On December 22, 2017, the Tax Act was enacted into legislation, which includes a broad range of provisions affecting businesses. The Tax Act significantly revises how companies compute their U.S. corporate tax liability by, among other provisions, reducing the corporate tax rate from 35% to 21% for tax years beginning after December 31, 2017. Our accounting for the Tax Act is incomplete. As noted at year-end, however, we were able to reasonably estimate certain effects and, therefore, recorded provisional adjustments associated with the toll charge on undistributed foreign earnings and profits and revaluation of deferred taxes. Measurement-period adjustments for the toll charge and revaluation of deferred taxes recognized during the three months ended September 30, 2018 did not have a material impact on our consolidated financial statements. The effect of the measurement-period adjustments on the 2018 effective tax rate was approximately a two percentage point increase. We are continuing to gather additional information to complete our accounting for these items and expect to complete our accounting within the prescribed measurement period.

Income taxes were accrued at an estimated effective tax rate of 85% and 97% for the three months ended September 30, 2018 and 2017, respectively. Income taxes were accrued at an estimated effective tax rate of (4)% and (66)% for the nine months ended September 30, 2018 and 2017, respectively. Those rates differ from that computed at the federal statutory rate of 21% for the three and nine months ended September 30, 2018 and the federal statutory rate of 35% for the three and nine months ended September 30, 2017.
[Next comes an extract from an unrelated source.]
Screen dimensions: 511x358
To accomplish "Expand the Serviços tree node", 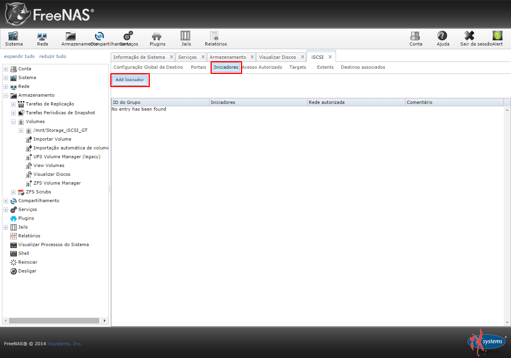I will click(x=6, y=210).
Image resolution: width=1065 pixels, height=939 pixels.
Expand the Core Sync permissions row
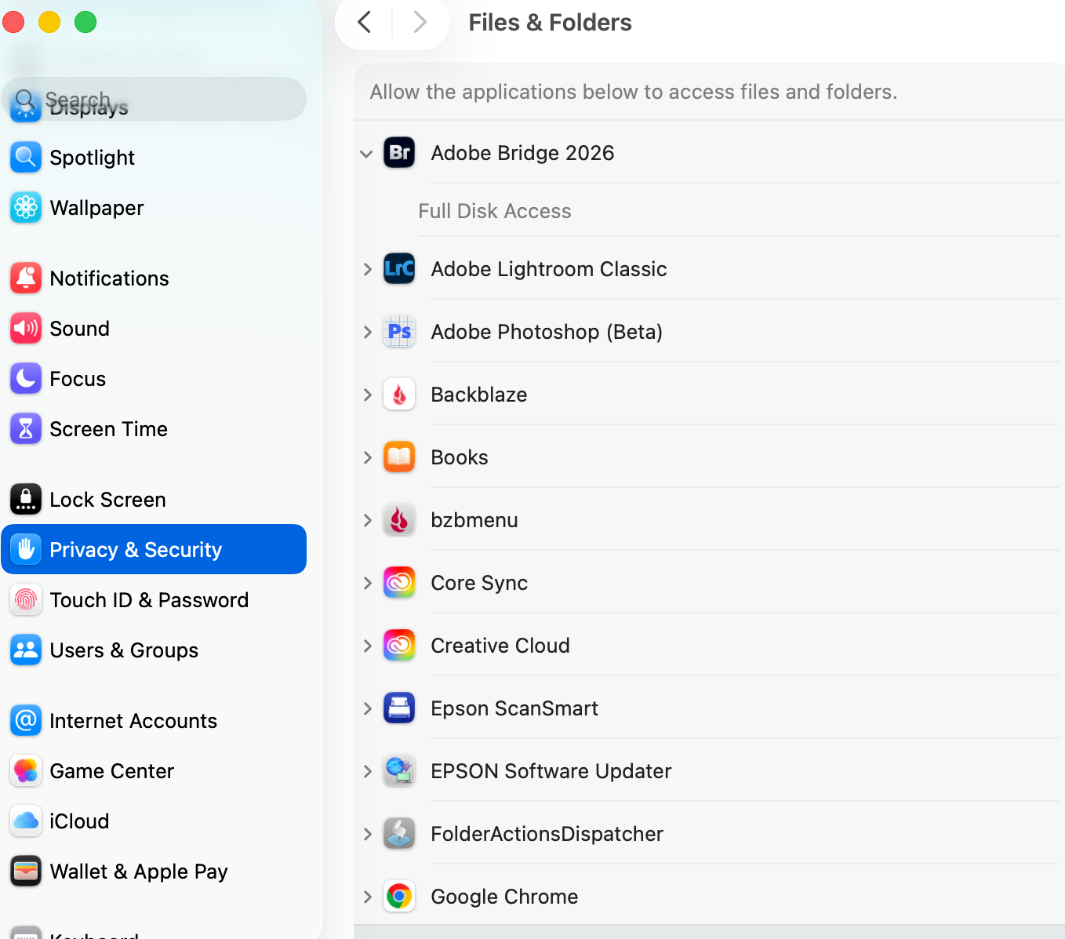367,583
The effective tax rate for the three and nine months ended September 30, 2018 differs from the federal statutory rate of 21% because of the effect in the mix of U.S. and foreign incomes, state income taxes and tax credits. It is also affected by discrete items that may occur in any given year but are not consistent from year to year. The nine months ended September 30, 2018 was impacted by a contract settlement. The contract settlement resulted in a tax benefit of $5.7 million, which is treated as a discrete item. The effective tax rate during the three and nine months ended September 30, 2018 also included a tax benefit of $1.6 million and $12.8 million, respectively related to the excess tax benefits recognized on stock option exercises and the vesting of restricted stock units during the period, which is treated as a discrete item and excluded from determining our annual estimated effective tax rate. In addition, a revaluation of the contingent consideration resulted in a discrete tax benefit of $4.4 million and $4.9 million, respectively for the three and nine months ended September 30, 2018, which was treated as a discrete item.
The effective tax rate for the three and nine months ended September 30, 2017 differs from the federal statutory rate of 35% because of the effect the mix of U.S. and foreign incomes, state income taxes, tax credits and impact of the gain on bargain purchase. The tax effect of the gain on bargain purchase is treated as a discrete item part of purchase accounting and is not a component of the income tax provision. The effective tax rate during the three and nine months ended September 30, 2017 also included a material tax benefit of $2.7 million and $12.6 million, respectively related to the excess tax benefits recognized on stock option exercises and the vesting of restricted stock units during the period, which is treated as a discrete item and excluded from determining our annual estimated effective tax rate.